Conditions for Palestinian prisoners in Israeli prisons, including women, have been deteriorating in recent years. However, there has been a notable increase in collective and punitive measures adopted by the Israeli Prison Service against such prisoners in recent months.
Since 1967 over 10,000 women have been arrested and detained in Israeli prisons or detention centres.1 The number of female prisoners in Israeli prisons at the one time has fluctuated with a sharp increase following the Second Intifada. Many of these women are mothers, with some even being pregnant at the time of arrest forcing a number of children to be born while incarcerated. As of June 2011 there were 37 female prisoners detained within Israeli prisons.2
On the whole Palestinian female prisoners in Israeli prisons have been denied their basic rights to liberty (including the right to legal representation and the right to be informed of reason for detention) and a fair trial. In addition, they have been subjected to poor cell conditions, experienced inadequate healthcare, faced restrictions on their education, had to endure treatment which disregards their personal dignity and had family visits repeatedly restricted or denied. The existence of these collective and punitive measures and their increased use is unacceptable and constitutes grave violations of the rights of these women guaranteed under international humanitarian and human rights laws.

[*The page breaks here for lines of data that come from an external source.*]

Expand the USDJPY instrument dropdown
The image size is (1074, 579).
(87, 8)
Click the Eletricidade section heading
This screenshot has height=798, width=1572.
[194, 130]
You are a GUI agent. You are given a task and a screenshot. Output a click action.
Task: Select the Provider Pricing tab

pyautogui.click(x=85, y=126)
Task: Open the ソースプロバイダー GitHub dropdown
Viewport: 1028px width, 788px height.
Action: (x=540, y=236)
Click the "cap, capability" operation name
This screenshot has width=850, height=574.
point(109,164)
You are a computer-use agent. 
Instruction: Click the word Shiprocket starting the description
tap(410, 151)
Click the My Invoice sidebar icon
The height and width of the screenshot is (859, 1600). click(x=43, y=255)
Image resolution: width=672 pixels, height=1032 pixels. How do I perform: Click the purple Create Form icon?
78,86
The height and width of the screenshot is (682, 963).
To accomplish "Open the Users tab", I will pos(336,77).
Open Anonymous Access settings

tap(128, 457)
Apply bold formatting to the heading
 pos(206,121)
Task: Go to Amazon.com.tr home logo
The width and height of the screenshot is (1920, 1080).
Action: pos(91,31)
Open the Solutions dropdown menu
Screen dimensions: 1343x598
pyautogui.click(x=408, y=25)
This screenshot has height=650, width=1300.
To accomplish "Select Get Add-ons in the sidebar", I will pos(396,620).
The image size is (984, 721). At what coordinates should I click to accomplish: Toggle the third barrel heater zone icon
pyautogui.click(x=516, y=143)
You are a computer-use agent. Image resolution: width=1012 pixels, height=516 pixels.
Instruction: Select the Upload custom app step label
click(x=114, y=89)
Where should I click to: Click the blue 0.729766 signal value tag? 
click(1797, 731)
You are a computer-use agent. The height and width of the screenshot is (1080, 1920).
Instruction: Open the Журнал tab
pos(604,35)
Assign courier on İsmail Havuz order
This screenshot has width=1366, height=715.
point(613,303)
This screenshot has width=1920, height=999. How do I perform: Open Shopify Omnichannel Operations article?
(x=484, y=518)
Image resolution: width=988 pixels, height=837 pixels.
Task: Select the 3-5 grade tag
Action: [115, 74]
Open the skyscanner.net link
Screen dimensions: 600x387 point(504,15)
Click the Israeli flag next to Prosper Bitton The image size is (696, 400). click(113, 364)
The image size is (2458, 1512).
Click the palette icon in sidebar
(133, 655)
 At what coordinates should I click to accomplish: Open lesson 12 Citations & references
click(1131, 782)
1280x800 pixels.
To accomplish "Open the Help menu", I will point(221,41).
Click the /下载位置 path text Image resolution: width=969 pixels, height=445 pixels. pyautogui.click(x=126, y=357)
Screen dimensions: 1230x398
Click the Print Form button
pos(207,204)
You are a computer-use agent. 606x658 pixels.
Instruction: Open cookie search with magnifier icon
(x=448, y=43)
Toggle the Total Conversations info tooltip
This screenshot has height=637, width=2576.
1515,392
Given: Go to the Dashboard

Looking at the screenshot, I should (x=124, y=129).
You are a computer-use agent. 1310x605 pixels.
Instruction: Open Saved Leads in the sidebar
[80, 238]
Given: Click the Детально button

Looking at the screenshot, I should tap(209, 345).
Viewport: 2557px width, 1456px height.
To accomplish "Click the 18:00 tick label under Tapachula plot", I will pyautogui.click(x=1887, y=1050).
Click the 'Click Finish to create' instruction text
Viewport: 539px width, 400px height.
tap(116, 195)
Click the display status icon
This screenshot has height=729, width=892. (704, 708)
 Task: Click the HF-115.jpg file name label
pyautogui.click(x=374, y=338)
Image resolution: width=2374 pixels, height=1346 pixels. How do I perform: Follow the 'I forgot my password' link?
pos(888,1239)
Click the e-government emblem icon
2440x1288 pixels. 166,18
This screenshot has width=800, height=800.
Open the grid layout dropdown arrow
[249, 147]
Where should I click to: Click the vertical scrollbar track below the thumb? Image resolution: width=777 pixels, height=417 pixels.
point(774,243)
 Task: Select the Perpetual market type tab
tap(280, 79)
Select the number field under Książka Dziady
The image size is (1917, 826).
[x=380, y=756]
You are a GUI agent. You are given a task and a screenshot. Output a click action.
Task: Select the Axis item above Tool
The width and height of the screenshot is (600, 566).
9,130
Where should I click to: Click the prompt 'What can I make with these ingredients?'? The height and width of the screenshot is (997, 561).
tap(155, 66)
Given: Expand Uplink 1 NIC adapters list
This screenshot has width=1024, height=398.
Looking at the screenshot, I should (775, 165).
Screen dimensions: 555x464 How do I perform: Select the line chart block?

Under the recently announced prisoner swap deal 27 female prisoners are due to be released.3 However, it is important to remember that this deal will not change anything for remaining and future Palestinian prisoners. Therefore, the ill-treatment of Palestinian prisoners within Israeli prisons remains a live issue.
In light of the deteriorating situation the Palestinian Council of Human Rights Organisations (PCHRO), of which WCLAC is a member, have appealed to the European Parliament and Council of Europe to assist in granting Palestinian prisoners, including women, their basic rights under international law.